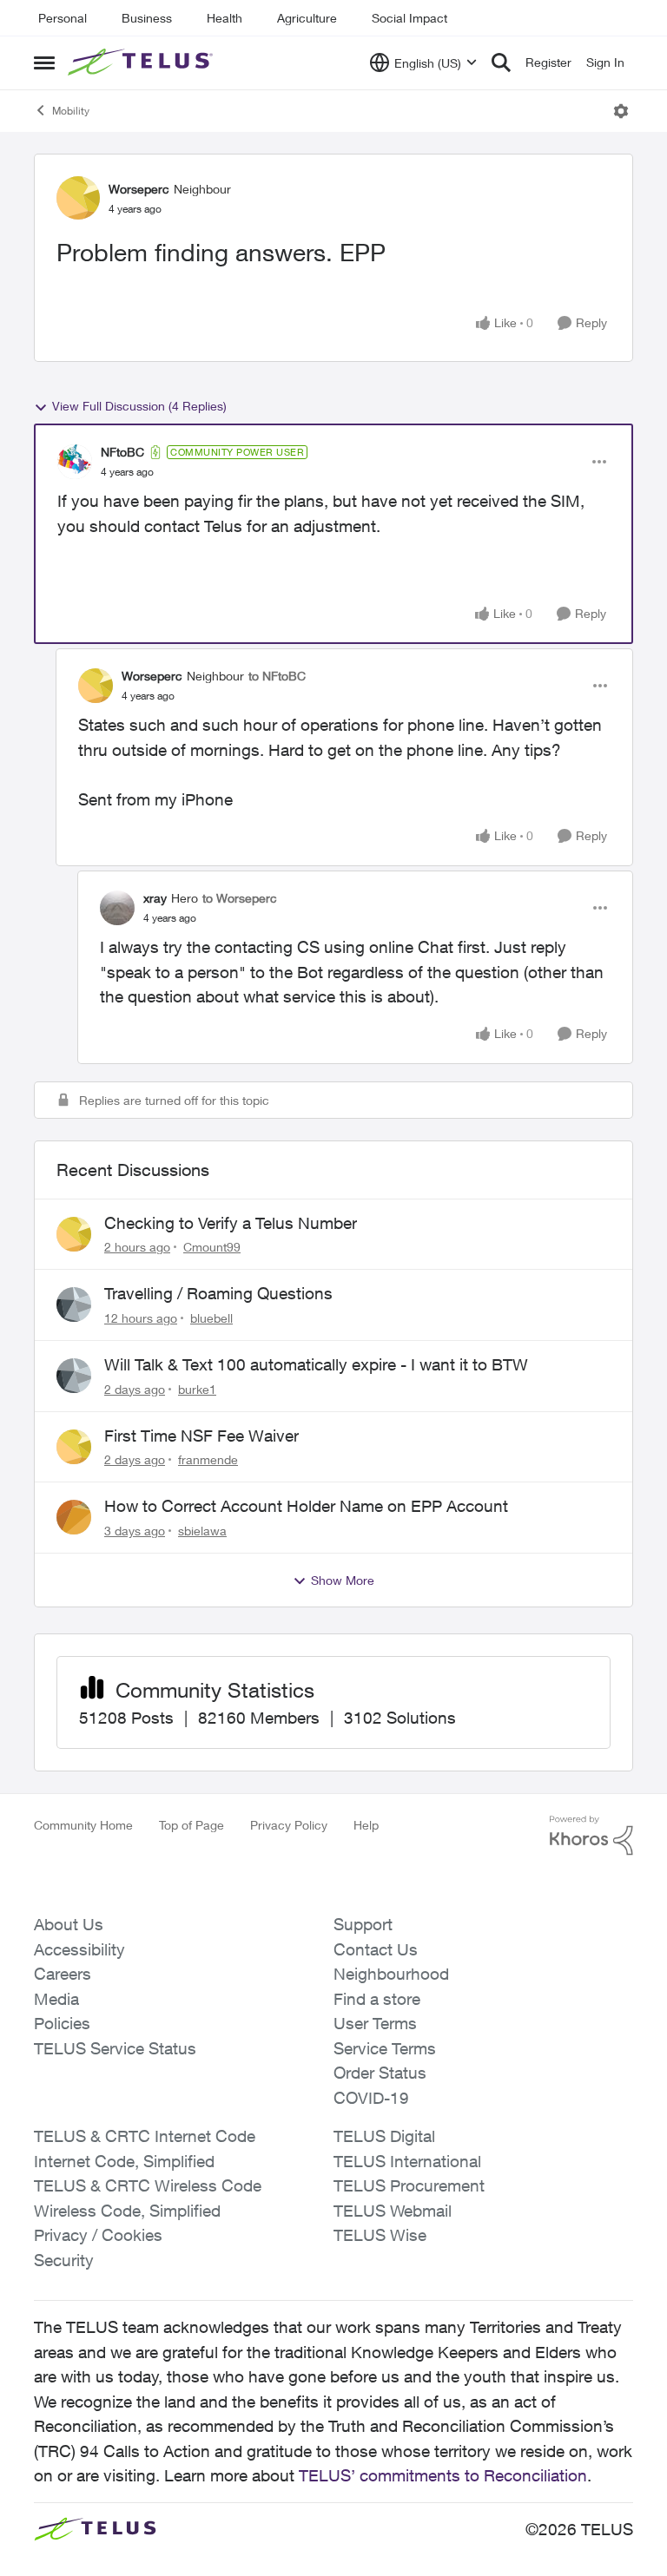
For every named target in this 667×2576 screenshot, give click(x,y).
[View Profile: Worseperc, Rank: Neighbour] (78, 198)
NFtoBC (122, 451)
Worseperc (139, 188)
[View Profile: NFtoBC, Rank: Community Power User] (74, 461)
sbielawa (202, 1530)
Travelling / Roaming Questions (218, 1293)
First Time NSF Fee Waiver (201, 1435)
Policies (62, 2023)
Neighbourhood (391, 1973)
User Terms (375, 2023)
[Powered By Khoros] (591, 1836)
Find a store (377, 1998)
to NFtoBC (277, 675)
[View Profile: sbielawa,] (73, 1517)
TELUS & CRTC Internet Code (144, 2136)
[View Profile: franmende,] (73, 1446)
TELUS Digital (384, 2136)
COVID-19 (371, 2097)
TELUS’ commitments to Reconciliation (443, 2475)
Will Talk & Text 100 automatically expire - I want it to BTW (316, 1364)
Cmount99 (212, 1246)
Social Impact (409, 17)
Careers (62, 1973)
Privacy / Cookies (98, 2234)
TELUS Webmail (393, 2210)
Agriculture (307, 17)
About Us (68, 1924)
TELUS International (407, 2161)
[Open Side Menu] (44, 62)
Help (366, 1824)
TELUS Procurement (409, 2185)
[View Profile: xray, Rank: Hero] (117, 907)
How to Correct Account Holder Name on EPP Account (306, 1505)
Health (224, 17)
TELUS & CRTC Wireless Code (147, 2185)
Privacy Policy (288, 1824)
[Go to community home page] (142, 62)
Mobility (70, 110)
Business (147, 17)
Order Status (380, 2072)
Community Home (83, 1824)
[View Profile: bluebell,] (73, 1304)
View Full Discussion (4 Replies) (139, 405)
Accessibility (79, 1949)
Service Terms (385, 2048)
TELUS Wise (380, 2234)
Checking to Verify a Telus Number (230, 1222)
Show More (342, 1580)
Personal (62, 17)
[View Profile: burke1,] (73, 1375)
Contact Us (376, 1949)
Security (64, 2260)
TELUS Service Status (115, 2048)
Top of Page (191, 1824)
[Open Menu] (621, 111)
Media (56, 1998)
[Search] (501, 62)
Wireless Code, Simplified (127, 2210)
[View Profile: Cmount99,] (73, 1234)
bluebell (211, 1318)
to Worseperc (239, 897)
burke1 (197, 1389)
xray (155, 897)
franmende (208, 1459)
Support (363, 1924)
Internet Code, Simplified (124, 2161)
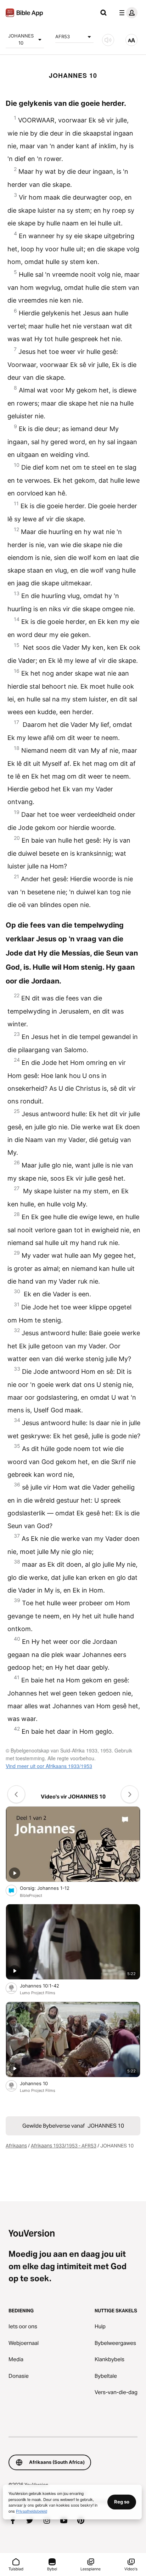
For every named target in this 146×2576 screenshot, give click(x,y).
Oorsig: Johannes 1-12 (52, 1888)
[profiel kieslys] (126, 13)
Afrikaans (16, 2145)
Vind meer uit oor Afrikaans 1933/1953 (49, 1765)
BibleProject (31, 1895)
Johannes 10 (40, 2083)
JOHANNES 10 (21, 39)
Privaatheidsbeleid (31, 2511)
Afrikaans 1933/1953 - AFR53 (63, 2145)
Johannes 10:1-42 (46, 1986)
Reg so (121, 2502)
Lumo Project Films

### TRY IT
Wherever "Afrikaans" turns up in the records, copy the whole line.

### TASK OUTPUT
Afrikaans (16, 2145)
Vind meer uit oor Afrikaans 1933/1953 (49, 1765)
Afrikaans 1933/1953 - AFR53 (63, 2145)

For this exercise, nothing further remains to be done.